##### TASK DATA #####
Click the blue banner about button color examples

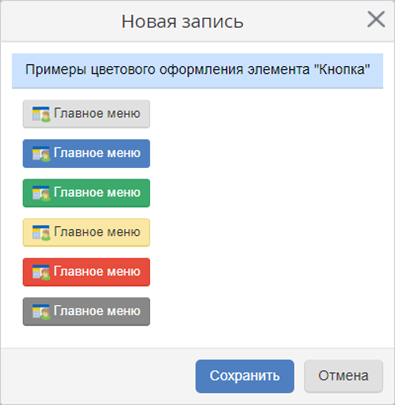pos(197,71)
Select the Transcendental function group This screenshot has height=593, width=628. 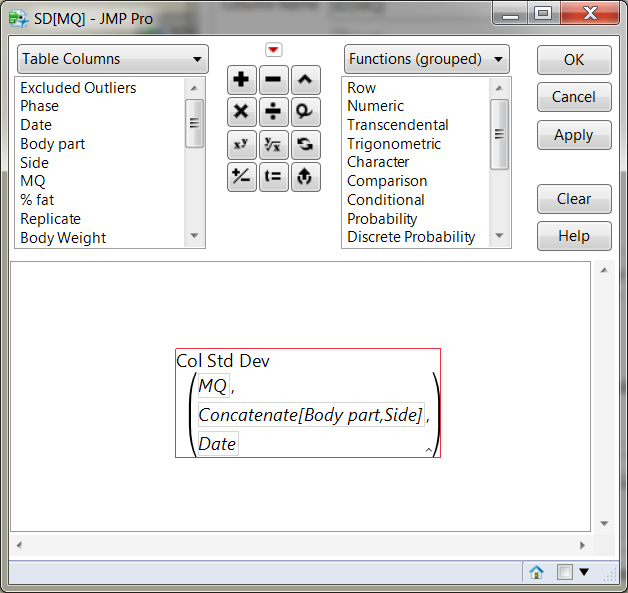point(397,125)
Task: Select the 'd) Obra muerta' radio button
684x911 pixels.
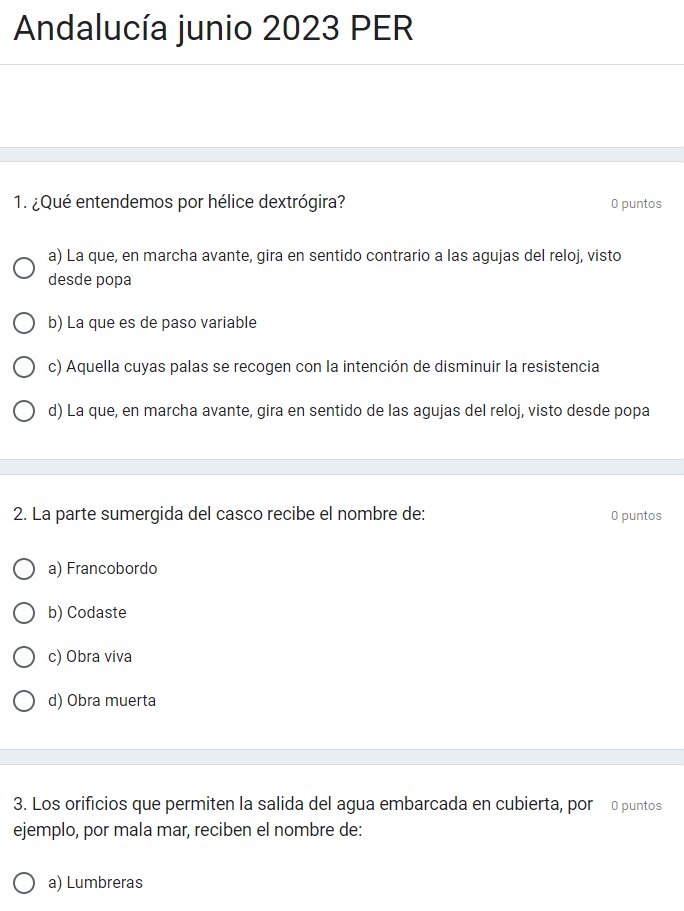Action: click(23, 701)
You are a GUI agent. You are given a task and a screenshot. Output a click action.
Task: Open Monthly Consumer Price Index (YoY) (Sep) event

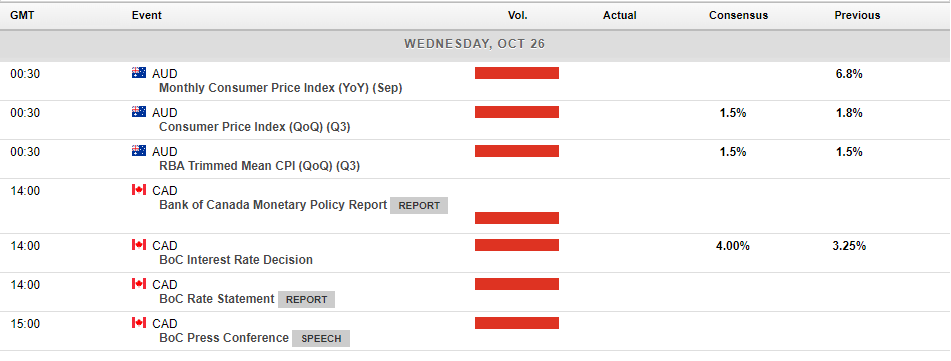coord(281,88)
#####
PROBLEM TO WORK ON =
Please output only the lines running from the one that holds "You are a GUI" through the last line of the entries, both ends included, without any images.

FINISHED EXERCISE =
You are a GUI agent. You are given a task and a screenshot. Output a click action.
Task: Open Monthly Consumer Price Index (YoY) (Sep) event

coord(281,88)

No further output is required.